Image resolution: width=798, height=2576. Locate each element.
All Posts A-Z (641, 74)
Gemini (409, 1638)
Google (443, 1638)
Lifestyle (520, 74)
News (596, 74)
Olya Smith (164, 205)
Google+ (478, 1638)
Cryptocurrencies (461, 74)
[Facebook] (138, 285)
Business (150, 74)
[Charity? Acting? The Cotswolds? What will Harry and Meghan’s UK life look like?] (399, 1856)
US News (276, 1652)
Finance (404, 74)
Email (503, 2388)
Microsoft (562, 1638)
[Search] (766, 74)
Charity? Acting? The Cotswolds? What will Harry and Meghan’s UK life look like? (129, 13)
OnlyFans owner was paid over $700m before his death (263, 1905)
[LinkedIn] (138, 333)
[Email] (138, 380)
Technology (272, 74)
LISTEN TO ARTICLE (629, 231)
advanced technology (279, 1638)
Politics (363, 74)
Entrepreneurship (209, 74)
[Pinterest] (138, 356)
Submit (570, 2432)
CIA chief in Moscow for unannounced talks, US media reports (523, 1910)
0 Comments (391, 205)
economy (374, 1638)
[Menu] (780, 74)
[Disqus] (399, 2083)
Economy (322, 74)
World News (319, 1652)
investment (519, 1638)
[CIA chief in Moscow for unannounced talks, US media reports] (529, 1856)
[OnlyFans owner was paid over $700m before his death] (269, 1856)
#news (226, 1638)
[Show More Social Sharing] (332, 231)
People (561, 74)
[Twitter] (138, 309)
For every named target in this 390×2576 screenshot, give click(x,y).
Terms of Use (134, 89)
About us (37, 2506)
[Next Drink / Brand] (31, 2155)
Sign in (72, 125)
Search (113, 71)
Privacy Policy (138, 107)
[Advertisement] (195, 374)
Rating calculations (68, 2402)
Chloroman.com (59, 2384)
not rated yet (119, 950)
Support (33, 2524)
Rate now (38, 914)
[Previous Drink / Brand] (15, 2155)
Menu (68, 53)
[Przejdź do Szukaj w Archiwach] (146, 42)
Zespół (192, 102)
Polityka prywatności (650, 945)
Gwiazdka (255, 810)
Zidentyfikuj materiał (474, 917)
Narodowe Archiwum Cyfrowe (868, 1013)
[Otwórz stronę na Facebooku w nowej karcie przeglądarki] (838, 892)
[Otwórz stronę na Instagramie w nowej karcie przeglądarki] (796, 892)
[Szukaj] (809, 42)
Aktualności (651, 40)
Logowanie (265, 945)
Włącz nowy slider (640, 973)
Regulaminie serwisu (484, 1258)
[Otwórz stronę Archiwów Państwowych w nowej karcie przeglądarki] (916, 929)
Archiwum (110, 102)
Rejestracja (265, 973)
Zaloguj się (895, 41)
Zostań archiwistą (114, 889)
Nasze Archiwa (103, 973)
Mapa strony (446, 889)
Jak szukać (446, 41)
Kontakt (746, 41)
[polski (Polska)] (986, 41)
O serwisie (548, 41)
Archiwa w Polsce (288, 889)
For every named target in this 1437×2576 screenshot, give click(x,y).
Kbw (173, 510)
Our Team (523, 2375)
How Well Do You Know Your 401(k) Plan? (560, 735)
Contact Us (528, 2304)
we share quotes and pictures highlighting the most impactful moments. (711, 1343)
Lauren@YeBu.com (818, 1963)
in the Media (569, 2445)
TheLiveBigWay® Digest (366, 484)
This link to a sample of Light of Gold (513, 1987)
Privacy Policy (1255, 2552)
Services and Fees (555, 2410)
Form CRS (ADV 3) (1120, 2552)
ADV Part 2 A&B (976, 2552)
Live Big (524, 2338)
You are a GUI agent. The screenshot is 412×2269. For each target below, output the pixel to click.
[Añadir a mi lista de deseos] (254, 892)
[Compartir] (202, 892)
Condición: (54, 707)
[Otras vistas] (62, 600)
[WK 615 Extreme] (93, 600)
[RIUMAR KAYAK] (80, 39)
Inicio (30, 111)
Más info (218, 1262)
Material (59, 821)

+===+

Your task: Both end lines included, restate word for word the lines above from the line with "[Show More Social Sharing] (332, 231)" to the line with "Narodowe Archiwum Cyfrowe (868, 1013)", and nothing else.

Answer box:
[Show More Social Sharing] (332, 231)
People (561, 74)
[Twitter] (138, 309)
For every named target in this 390×2576 screenshot, give click(x,y).
Terms of Use (134, 89)
About us (37, 2506)
[Next Drink / Brand] (31, 2155)
Sign in (72, 125)
Search (113, 71)
Privacy Policy (138, 107)
[Advertisement] (195, 374)
Rating calculations (68, 2402)
Chloroman.com (59, 2384)
not rated yet (119, 950)
Support (33, 2524)
Rate now (38, 914)
[Previous Drink / Brand] (15, 2155)
Menu (68, 53)
[Przejdź do Szukaj w Archiwach] (146, 42)
Zespół (192, 102)
Polityka prywatności (650, 945)
Gwiazdka (255, 810)
Zidentyfikuj materiał (474, 917)
Narodowe Archiwum Cyfrowe (868, 1013)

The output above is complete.